Sales of electric vehicles are growing in Florida, but EVs still amount to less than 1% of registered vehicles, cost about a third more than gas cars, and charging stations are far from universal. How fast can Florida really go electric? As of January, there were more than 120,000-plus light-duty electric (or hybrid) vehicles on Florida’s roads — nearly double the number from two years ago, according to vehicle registration data, and nearly two-thirds (63%) of them were Teslas. [Source: Florida Trend]
Florida adds 32,981 COVID cases, highest weekly jump in 2 months
COVID-19 infections in Florida continue to climb. Average daily cases have reached 4,711 for the most recent seven-day period from April 30 to Friday. That’s a 24-percent increase from last week and the highest point since Feb. 21. It’s the seventh straight week that cases have gone up, but the growth rate is starting to slow. Hospitalizations are climbing, but also at a slower pace than in previous weeks. [Source: Tampa Bay Times]
Florida’s disputed voting laws likely in effect this year after appeals court ruling
A federal appeals court panel has temporarily reinstated a Florida voting law that a federal judge recently declared unconstitutional for its limits on drop boxes, “line warming” activities at polling sites and third-party voter registration efforts. In March, U.S. District Judge Mark Walker in Tallahassee struck down large parts of Senate Bill 90, passed by Florida’s Republican-controlled Legislature and signed into law by Gov. Ron DeSantis last year. [Source: Miami Herald]
Florida pension fund sues Elon Musk and Twitter to stop buyout
Elon Musk and Twitter were sued on Friday by a Florida pension fund seeking to stop Musk from completing his $44bn takeover of the social media company before 2025. In a proposed class-action lawsuit filed in Delaware chancery court, the Orlando police pension fund said Delaware law forbade a quick merger because Musk had agreements with other big Twitter shareholders, including his financial adviser Morgan Stanley and Twitter founder Jack Dorsey, to support the buyout. [Source: The Guardian]
Gas, diapers, essential items will be tax-free in Florida
From gas to diapers to hurricane supplies, dozens of expensive and essential items will be tax-free in Florida over the next few months. Gov. Ron DeSantis on Friday signed the "largest tax relief in the history of the state of Florida," a $1.2 billion plan that's designed to provide relief for Floridians from the highest level of inflation in 40 years. One of the biggest benefits will be during the entire month of October, when gas will be tax-free. [Source: WFTX]
ALSO AROUND FLORIDA:
› Tallahassee Starbucks becomes the first Florida location to unionize
A Tallahassee Starbucks became the first Florida location Tuesday to unionize. Employees voted 16-1 in favor of unionization. The location will work alongside other stores across the country that have also voted to unionize, but each store will bargain individually with the international coffee chain.

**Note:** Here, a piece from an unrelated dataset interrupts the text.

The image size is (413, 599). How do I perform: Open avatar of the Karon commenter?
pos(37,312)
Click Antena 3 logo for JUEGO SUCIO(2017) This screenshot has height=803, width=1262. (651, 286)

› Sloppy Joe’s is celebrating 85 years on a Key West corner. This bar’s story is even older
On an island filled with famous watering holes and charming backstories, one bar stands out as a Key West classic. This year, Sloppy Joe’s Bar is celebrating 85 years of doing business at 201 Duval St., where it anchors a corner at Greene Street and each year hosts a contest to find someone with the beard and the bulk to double as Ernest Hemingway.
› Superyachts closer to a bigger home as Fort Lauderdale starts Las Olas Marina project
As much as Fort Lauderdale has always welcomed luxury vessels to the city’s vast network of waterways, the “yachting capital of the world” often has been a tough place for a captain of superyachts to find a place to dock. But now, the space issue is closer to easing as the city started construction last week of the Las Olas Marina, which would provide helmsmen with 7,000 new linear feet of dockage, a three-story marine services building and a 15,000-square foot, two-story upscale restaurant with outdoor dining.
› Salvation Army cuts services as Sarasota-Manatee nonprofits struggle
From the start of the pandemic through the current housing crisis, area nonprofits have been a lifeline for a deluge of residents struggling to stay afloat through illness, job loss or skyrocketing rents. But now – after successive waves of hardships hitting both the people they serve and their own employees – nonprofits are taking on water, too.